(Stored items)
------------------------------------

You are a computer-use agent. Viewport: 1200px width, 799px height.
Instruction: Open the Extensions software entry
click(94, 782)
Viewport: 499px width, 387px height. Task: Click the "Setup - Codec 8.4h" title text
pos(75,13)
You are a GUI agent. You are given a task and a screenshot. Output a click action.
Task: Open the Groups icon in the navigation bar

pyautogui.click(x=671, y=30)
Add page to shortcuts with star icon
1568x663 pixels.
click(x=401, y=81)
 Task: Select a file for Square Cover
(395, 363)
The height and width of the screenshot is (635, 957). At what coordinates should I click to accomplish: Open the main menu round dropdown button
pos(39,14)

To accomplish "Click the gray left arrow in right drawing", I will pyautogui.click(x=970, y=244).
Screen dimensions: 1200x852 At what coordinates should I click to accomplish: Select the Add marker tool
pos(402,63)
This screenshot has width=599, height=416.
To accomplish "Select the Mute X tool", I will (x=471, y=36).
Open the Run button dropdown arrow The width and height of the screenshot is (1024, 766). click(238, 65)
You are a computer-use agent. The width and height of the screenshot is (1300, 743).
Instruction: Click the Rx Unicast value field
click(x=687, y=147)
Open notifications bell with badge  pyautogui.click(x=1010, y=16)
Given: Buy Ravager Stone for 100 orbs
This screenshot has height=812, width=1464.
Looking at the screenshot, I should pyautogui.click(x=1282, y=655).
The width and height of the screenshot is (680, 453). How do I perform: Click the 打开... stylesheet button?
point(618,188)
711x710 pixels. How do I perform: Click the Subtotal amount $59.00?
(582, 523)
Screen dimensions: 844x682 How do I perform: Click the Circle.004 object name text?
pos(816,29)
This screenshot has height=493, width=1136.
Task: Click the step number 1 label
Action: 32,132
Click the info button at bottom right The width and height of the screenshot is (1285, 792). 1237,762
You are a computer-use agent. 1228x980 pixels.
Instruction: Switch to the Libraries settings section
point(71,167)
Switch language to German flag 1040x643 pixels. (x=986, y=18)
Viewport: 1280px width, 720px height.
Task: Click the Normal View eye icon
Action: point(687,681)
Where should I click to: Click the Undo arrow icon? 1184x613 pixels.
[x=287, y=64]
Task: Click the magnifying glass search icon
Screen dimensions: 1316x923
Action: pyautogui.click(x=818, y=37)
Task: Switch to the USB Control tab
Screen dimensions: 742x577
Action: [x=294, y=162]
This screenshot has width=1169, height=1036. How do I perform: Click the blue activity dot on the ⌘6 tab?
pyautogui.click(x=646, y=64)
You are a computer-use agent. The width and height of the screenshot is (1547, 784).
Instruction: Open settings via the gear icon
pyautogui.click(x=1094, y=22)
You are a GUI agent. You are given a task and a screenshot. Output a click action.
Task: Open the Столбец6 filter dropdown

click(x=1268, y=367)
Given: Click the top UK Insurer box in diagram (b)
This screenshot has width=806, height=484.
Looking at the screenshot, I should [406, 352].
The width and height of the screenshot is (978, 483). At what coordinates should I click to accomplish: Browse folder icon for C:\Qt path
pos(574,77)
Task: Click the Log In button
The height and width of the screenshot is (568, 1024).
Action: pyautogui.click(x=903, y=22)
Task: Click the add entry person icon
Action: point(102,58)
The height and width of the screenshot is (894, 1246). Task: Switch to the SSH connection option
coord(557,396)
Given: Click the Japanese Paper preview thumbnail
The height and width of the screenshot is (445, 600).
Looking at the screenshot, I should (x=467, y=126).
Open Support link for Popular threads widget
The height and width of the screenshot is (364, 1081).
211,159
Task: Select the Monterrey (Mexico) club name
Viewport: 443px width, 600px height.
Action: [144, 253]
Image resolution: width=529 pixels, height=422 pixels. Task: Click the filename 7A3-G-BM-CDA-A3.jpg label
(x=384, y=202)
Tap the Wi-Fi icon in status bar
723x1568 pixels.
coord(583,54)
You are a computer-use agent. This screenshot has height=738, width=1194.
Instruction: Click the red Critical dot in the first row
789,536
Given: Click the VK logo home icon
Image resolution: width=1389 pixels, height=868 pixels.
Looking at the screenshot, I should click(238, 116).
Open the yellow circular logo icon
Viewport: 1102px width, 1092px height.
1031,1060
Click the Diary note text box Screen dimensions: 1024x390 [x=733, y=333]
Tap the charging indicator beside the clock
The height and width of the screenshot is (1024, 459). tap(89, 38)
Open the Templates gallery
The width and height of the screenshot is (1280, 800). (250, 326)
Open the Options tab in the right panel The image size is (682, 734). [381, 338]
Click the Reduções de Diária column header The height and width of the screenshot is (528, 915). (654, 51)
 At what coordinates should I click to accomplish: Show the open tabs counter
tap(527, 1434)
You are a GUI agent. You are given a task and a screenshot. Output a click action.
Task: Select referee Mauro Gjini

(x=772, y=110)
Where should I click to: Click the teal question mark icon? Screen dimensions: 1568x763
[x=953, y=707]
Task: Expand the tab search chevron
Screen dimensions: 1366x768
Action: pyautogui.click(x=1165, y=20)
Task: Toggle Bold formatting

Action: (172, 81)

------------------------------------

EXERCISE OBJECTIVE | Copy each record above so that no word or mark differs.

ANSWER TO THE EXERCISE |
You are a computer-use agent. Viewport: 1200px width, 799px height.
Instruction: Open the Extensions software entry
click(94, 782)
Viewport: 499px width, 387px height. Task: Click the "Setup - Codec 8.4h" title text
pos(75,13)
You are a GUI agent. You are given a task and a screenshot. Output a click action.
Task: Open the Groups icon in the navigation bar

pyautogui.click(x=671, y=30)
Add page to shortcuts with star icon
1568x663 pixels.
click(x=401, y=81)
 Task: Select a file for Square Cover
(395, 363)
The height and width of the screenshot is (635, 957). At what coordinates should I click to accomplish: Open the main menu round dropdown button
pos(39,14)

To accomplish "Click the gray left arrow in right drawing", I will pyautogui.click(x=970, y=244).
Screen dimensions: 1200x852 At what coordinates should I click to accomplish: Select the Add marker tool
pos(402,63)
This screenshot has width=599, height=416.
To accomplish "Select the Mute X tool", I will (x=471, y=36).
Open the Run button dropdown arrow The width and height of the screenshot is (1024, 766). click(238, 65)
You are a computer-use agent. The width and height of the screenshot is (1300, 743).
Instruction: Click the Rx Unicast value field
click(x=687, y=147)
Open notifications bell with badge  pyautogui.click(x=1010, y=16)
Given: Buy Ravager Stone for 100 orbs
This screenshot has height=812, width=1464.
Looking at the screenshot, I should pyautogui.click(x=1282, y=655).
The width and height of the screenshot is (680, 453). How do I perform: Click the 打开... stylesheet button?
point(618,188)
711x710 pixels. How do I perform: Click the Subtotal amount $59.00?
(582, 523)
Screen dimensions: 844x682 How do I perform: Click the Circle.004 object name text?
pos(816,29)
This screenshot has height=493, width=1136.
Task: Click the step number 1 label
Action: 32,132
Click the info button at bottom right The width and height of the screenshot is (1285, 792). 1237,762
You are a computer-use agent. 1228x980 pixels.
Instruction: Switch to the Libraries settings section
point(71,167)
Switch language to German flag 1040x643 pixels. (x=986, y=18)
Viewport: 1280px width, 720px height.
Task: Click the Normal View eye icon
Action: point(687,681)
Where should I click to: Click the Undo arrow icon? 1184x613 pixels.
[x=287, y=64]
Task: Click the magnifying glass search icon
Screen dimensions: 1316x923
Action: pyautogui.click(x=818, y=37)
Task: Switch to the USB Control tab
Screen dimensions: 742x577
Action: [x=294, y=162]
This screenshot has width=1169, height=1036. How do I perform: Click the blue activity dot on the ⌘6 tab?
pyautogui.click(x=646, y=64)
You are a computer-use agent. The width and height of the screenshot is (1547, 784).
Instruction: Open settings via the gear icon
pyautogui.click(x=1094, y=22)
You are a GUI agent. You are given a task and a screenshot. Output a click action.
Task: Open the Столбец6 filter dropdown

click(x=1268, y=367)
Given: Click the top UK Insurer box in diagram (b)
This screenshot has width=806, height=484.
Looking at the screenshot, I should [406, 352].
The width and height of the screenshot is (978, 483). At what coordinates should I click to accomplish: Browse folder icon for C:\Qt path
pos(574,77)
Task: Click the Log In button
The height and width of the screenshot is (568, 1024).
Action: pyautogui.click(x=903, y=22)
Task: Click the add entry person icon
Action: point(102,58)
The height and width of the screenshot is (894, 1246). Task: Switch to the SSH connection option
coord(557,396)
Given: Click the Japanese Paper preview thumbnail
The height and width of the screenshot is (445, 600).
Looking at the screenshot, I should (x=467, y=126).
Open Support link for Popular threads widget
The height and width of the screenshot is (364, 1081).
211,159
Task: Select the Monterrey (Mexico) club name
Viewport: 443px width, 600px height.
Action: [144, 253]
Image resolution: width=529 pixels, height=422 pixels. Task: Click the filename 7A3-G-BM-CDA-A3.jpg label
(x=384, y=202)
Tap the Wi-Fi icon in status bar
723x1568 pixels.
coord(583,54)
You are a computer-use agent. This screenshot has height=738, width=1194.
Instruction: Click the red Critical dot in the first row
789,536
Given: Click the VK logo home icon
Image resolution: width=1389 pixels, height=868 pixels.
Looking at the screenshot, I should click(238, 116).
Open the yellow circular logo icon
Viewport: 1102px width, 1092px height.
1031,1060
Click the Diary note text box Screen dimensions: 1024x390 [x=733, y=333]
Tap the charging indicator beside the clock
The height and width of the screenshot is (1024, 459). tap(89, 38)
Open the Templates gallery
The width and height of the screenshot is (1280, 800). (250, 326)
Open the Options tab in the right panel The image size is (682, 734). [381, 338]
Click the Reduções de Diária column header The height and width of the screenshot is (528, 915). (654, 51)
 At what coordinates should I click to accomplish: Show the open tabs counter
tap(527, 1434)
You are a GUI agent. You are given a task and a screenshot. Output a click action.
Task: Select referee Mauro Gjini

(x=772, y=110)
Where should I click to: Click the teal question mark icon? Screen dimensions: 1568x763
[x=953, y=707]
Task: Expand the tab search chevron
Screen dimensions: 1366x768
Action: pyautogui.click(x=1165, y=20)
Task: Toggle Bold formatting

Action: (172, 81)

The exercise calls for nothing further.